Il ragazzo stava ancora tentando di formulare una qualche spiegazione a quel comportamento, ma quando una di quelle mani si chiuse sul suo membro quasi eretto, smise improvvisamente di pensare a qualsiasi cosa. Strinse con le dita una delle stecche della porta fino a romperla, mugolando per il piacere. La pressione del corpo dell’angelo contro di lui aumentava ad ogni movimento e ora Dean poteva sentire l’erezione dell’altro sfregarsi contro le sue natiche.
“E poi dicono che gli angeli non hanno sesso!” riuscì a dire tra i sospiri, sorridendo malizioso. Quando Castiel lo abbandonò per occuparsi dei suoi pantaloni, non oppose resistenza; anzi, fece calare i suoi fino alle caviglie e allargò le gambe per accoglierlo meglio. Qualsiasi dubbio o domanda di ordine morale e religioso era stata rimandata al dopo, ammesso che ce ne fosse qualcuno; in fondo quello era un problema per l’angelo, Dean era aperto ad ogni nuova esperienza. Soprattutto se era piacevole come quella.
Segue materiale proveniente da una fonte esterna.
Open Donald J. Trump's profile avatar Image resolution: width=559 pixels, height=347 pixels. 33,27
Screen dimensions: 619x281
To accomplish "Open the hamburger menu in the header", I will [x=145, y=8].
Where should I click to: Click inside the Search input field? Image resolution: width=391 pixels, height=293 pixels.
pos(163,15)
Castiel gli posò due dita sulle labbra; non ebbe bisogno di dirgli niente: il ragazzo le fece entrare nella sua bocca e le succhiò, sentendo per la prima volta i gemiti di piacere del suo celestiale amante. “Vedo che non sei un novellino. Da chi hai imparato? Da Uriel?” Dean sghignazzò. “Lo sapevo che quello lì nascondeva un’anima sadica.”
Ancora nessuna risposta, Castiel non era di molte parole. Le dita scesero tra le sue natiche, fino a alla sua apertura. Un gemito strozzato uscì dalla bocca di Dean quando lo forzarono, muovendosi dentro di lui per sfiorare quel punto nascosto che gli dava i brividi lungo la schiena. Era veramente troppo esperto per essere un angelo; non era il momento, però, di discutere su dove avesse imparato e chi glielo avesse insegnato (anche se Dean si fece un appunto mentale di pedinare i due angeli quando fossero stati soli). In quel momento, infatti, il sesso duro di Castiel prese il posto di quelle dita e l’animo del ragazzo si divise tra dolore e piacere.
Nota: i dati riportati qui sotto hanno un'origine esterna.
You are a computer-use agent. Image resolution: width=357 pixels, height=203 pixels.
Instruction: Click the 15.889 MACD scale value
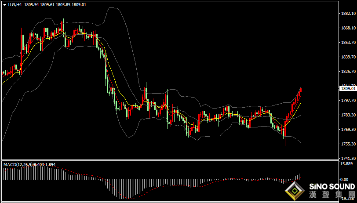[348, 164]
“Piano, Cas… così mi sfondi… piano…” gemette, senza alcun risultato. L’angelo gli strinse con forza i fianchi e prese ad affondare dentro di lui con un ritmo intenso e costante. Il volto di Dean sbatteva contro la porta, tanto che presto ebbe dei segni rossi sulla fronte e sulle guance. Tentava di tenersi aggrappato al legno con entrambe le mani, ma il bisogno di soddisfarsi era troppo intenso e l’altro non aveva nessuna intenzione di aiutarlo. Lasciò la presa con la destra e la fece scendere fino alla sua erezione; fu allora che raggiunse il paradiso.
“Cas… sei una fonte… inesauribile di… sorprese…” bofonchiò tra i gemiti, mentre tentava di accodare i suoi movimenti a quelli dell’angelo. A quanto sembrava le creature celesti avevano un’ottima resistenza. Dean fu il primo a cedere, sporcando la porta col suo seme; Castiel, invece, continuò a muoversi per qualche minuto ancora prima di un’ultima potente spinta che lo liberò dentro Dean… e che fece crollare la porta dello sgabuzzino.
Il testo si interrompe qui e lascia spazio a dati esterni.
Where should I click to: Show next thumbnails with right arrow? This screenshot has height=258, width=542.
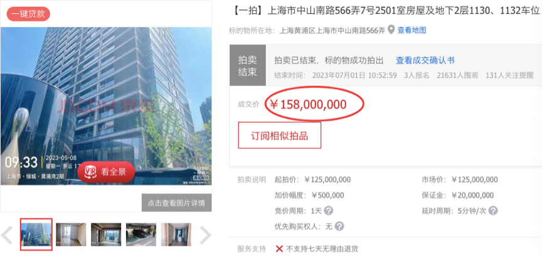205,235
Quando Sam rientrò, pochi secondi dopo, non sentì il rumore di ali sbattute. Tutto quello che vide fu suo fratello inginocchiato sopra quella che un tempo era la porta di un ripostiglio. Dean lo fissava sconvolto: aveva ancora i pantaloni e i boxer intorno alle caviglie e sul legno sotto di lui c’era una macchia abbastanza inequivocabile.
“Dean, cosa hai fatto?” chiese il minore dei due a bocca aperta.
“Sammy, cosa hai fatto?” gli fece eco il fratello.
Continuarono a fissarsi in silenzio, poi ognuno di loro se ne tornò alle proprie occupazioni. Meglio far finta di niente per quel giorno.